Whenever a line below includes the word "computer", copy that line.

● **EXERCISE MATERIALS**:
● ● ● ● ● ● ●

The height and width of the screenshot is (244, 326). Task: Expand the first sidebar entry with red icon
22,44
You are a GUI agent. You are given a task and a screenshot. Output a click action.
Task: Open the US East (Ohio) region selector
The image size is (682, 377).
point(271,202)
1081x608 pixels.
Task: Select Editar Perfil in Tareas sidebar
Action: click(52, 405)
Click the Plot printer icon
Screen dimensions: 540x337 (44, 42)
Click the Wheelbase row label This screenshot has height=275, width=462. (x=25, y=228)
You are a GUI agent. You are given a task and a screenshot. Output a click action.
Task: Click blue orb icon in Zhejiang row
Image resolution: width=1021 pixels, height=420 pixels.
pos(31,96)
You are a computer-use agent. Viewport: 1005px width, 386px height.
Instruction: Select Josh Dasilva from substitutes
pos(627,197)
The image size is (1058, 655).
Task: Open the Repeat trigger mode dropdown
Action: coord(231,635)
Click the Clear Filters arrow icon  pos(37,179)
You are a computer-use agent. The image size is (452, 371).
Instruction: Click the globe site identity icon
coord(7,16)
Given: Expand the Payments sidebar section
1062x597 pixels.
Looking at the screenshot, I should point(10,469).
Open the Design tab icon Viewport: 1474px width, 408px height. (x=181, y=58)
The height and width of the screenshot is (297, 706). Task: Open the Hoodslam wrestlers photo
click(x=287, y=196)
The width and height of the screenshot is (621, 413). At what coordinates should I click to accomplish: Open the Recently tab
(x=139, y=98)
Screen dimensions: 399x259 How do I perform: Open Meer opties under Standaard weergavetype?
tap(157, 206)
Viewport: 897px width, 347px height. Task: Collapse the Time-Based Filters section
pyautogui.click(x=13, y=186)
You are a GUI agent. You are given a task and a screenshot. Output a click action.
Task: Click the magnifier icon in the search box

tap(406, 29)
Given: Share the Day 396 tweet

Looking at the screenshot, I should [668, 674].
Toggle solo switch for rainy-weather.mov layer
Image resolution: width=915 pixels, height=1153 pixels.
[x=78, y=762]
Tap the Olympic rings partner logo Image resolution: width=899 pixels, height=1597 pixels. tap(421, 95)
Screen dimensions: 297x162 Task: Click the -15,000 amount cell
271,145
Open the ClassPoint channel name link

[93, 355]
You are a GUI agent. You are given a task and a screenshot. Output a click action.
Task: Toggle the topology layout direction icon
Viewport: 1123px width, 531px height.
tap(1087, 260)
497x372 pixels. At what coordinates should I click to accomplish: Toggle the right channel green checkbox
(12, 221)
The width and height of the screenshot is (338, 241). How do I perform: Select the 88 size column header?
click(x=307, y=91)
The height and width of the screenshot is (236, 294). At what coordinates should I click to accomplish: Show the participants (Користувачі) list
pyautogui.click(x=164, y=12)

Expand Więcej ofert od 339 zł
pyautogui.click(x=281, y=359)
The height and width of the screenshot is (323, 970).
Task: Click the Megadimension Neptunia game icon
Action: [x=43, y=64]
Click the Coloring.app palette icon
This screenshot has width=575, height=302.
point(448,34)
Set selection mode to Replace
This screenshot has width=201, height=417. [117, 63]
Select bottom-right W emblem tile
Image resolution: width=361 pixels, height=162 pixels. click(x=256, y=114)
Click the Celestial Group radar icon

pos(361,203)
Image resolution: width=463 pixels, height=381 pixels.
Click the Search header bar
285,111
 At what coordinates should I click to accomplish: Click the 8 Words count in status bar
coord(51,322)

● ● ● ● ● ● ●

● **TASK RESPONSE**:
You are a computer-use agent. Viewport: 1005px width, 386px height.
You are a computer-use agent. The image size is (452, 371).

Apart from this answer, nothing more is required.